My setup:
Worker type: Standard_D32d_v4, 128 GB Memory, 32 Cores, Min Workers: 2, Max Workers: 8
Driver type: Standard_D32ds_v4, 128 GB Memory, 32 Cores
Databricks Runtime Version: 10.2 ML (includes Apache Spark 3.2.0, Scala 2.12)
I ran a snowflake query and pulled in two datasets 30 million rows and 7 columns. Saved them as pyspark.pandas.frame.DataFrame, call them df1, and df2 (the two dataframes)
1st column of each of these datasets is a household_id. I want to check how many household_id from df1 is not in df2.
I tried two different ways:
len(set(df1['household_id'].to_list).difference(df2['household_id'].to_list()))
df1['household_id'].isin(df2['household_id'].to_list()).value_counts()

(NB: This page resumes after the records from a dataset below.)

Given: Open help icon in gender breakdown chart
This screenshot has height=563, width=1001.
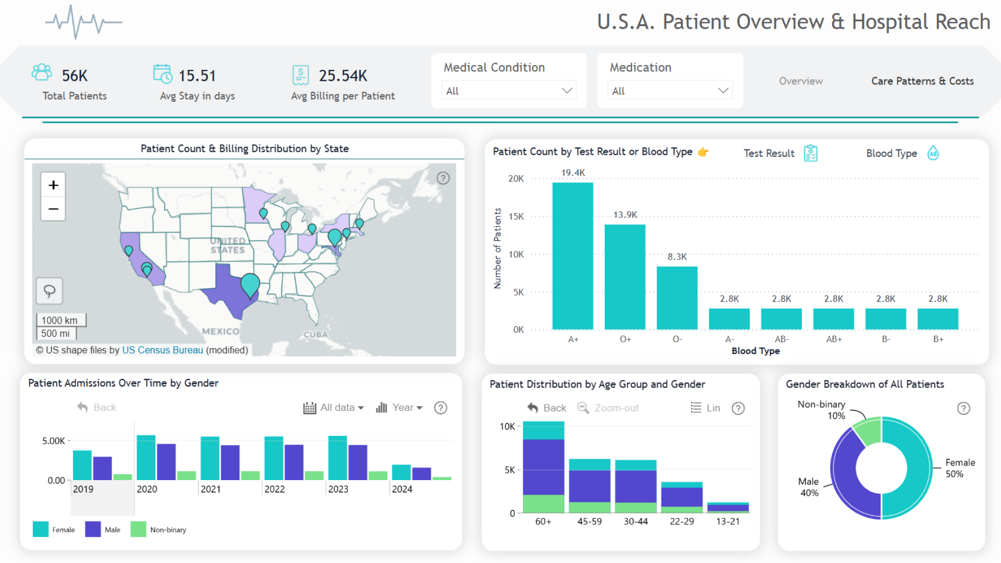Looking at the screenshot, I should pos(963,409).
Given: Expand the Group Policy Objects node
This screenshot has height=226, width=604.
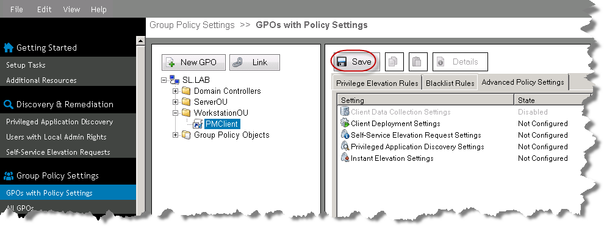Looking at the screenshot, I should pos(175,135).
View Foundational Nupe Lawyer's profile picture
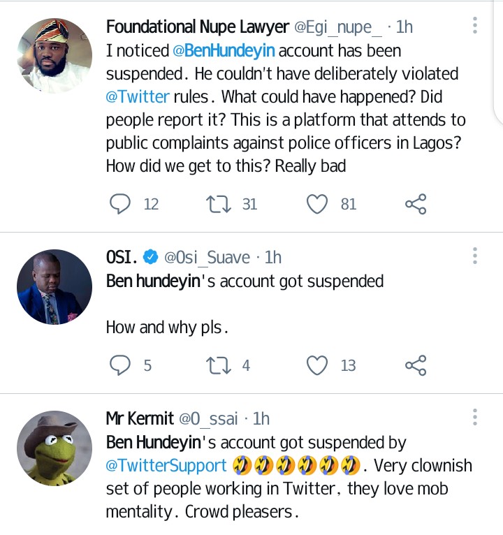503x535 pixels. 54,56
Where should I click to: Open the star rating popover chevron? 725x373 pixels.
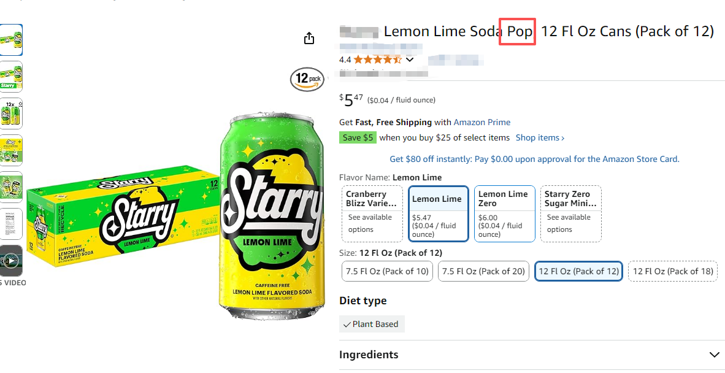click(x=410, y=60)
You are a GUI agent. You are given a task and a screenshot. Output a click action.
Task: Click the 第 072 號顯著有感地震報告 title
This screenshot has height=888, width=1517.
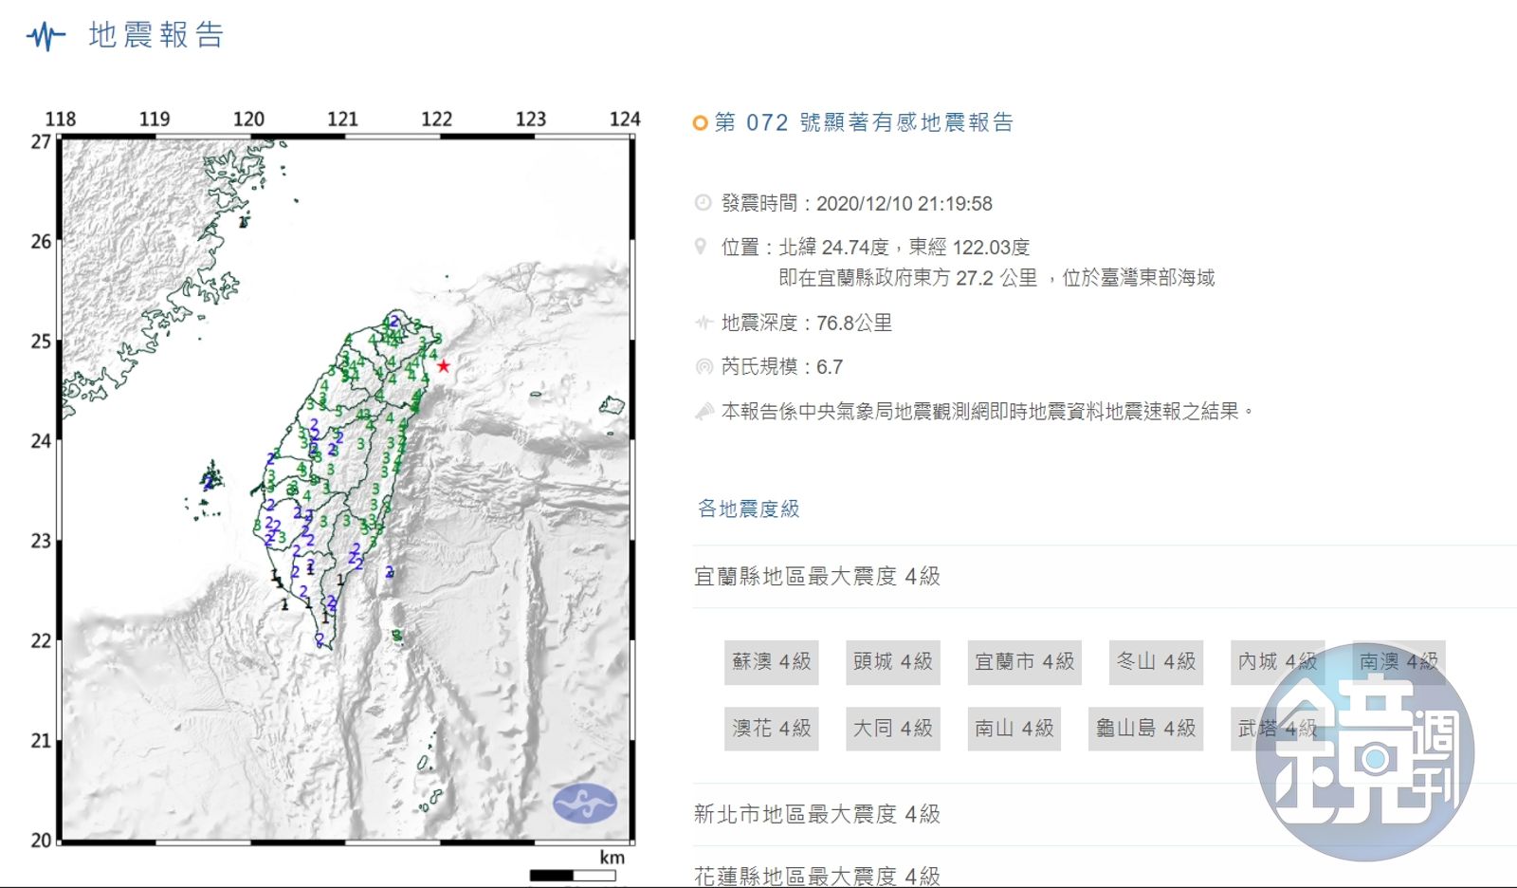pyautogui.click(x=864, y=122)
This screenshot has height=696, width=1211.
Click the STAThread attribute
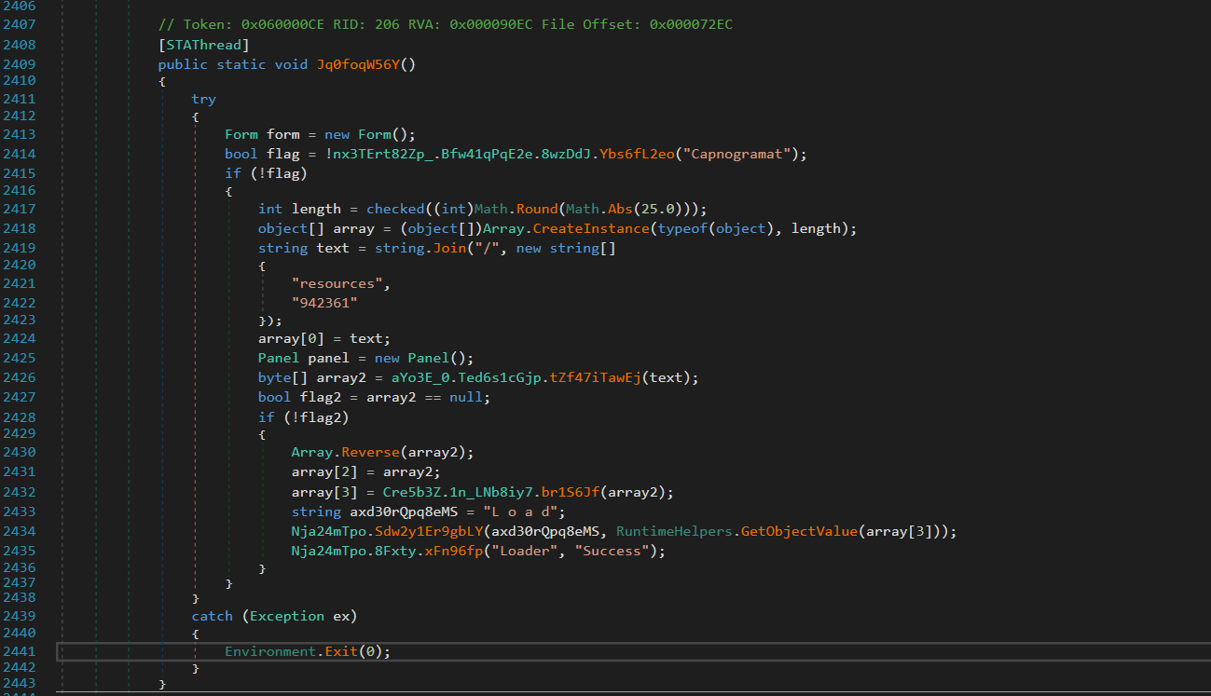tap(203, 44)
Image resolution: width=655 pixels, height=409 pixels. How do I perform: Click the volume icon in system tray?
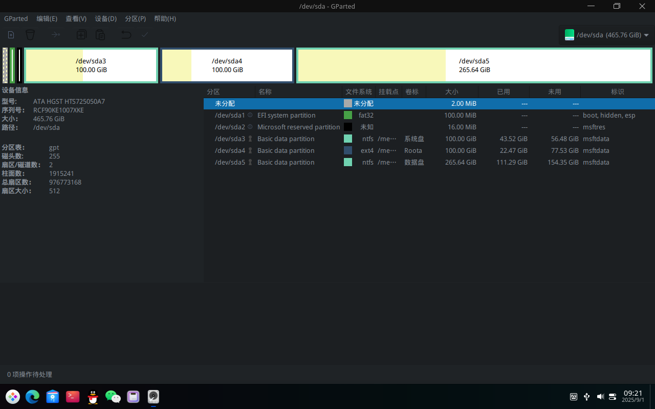pyautogui.click(x=600, y=397)
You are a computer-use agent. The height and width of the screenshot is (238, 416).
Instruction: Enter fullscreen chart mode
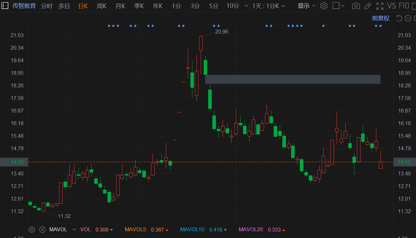tap(380, 6)
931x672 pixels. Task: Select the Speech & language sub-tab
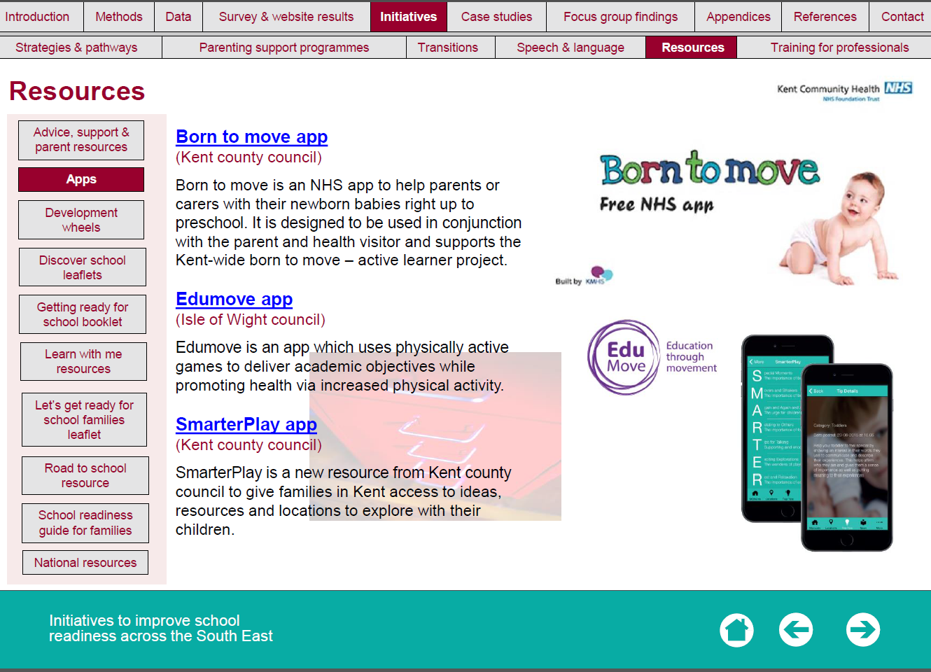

The above two fail because of out of memory issue.
My questions are:
- Where is the python list computation happening as in first code snippet? Is it on driver node or worker node? I believe that code is being run in a single node and not distributed?
- Is there a way to better debug out of memory issue? Such as which piece of code? Which node the code failed., etc.
- What is the best guidance on creating a cluster? This could depend on understanding how pieces of code will run such as distributed across worker nodes, or running on a single driver . node. Is there a general guidance if driver node should be beefier (larger memory and cores) as compared to worker nodes or vice-versa?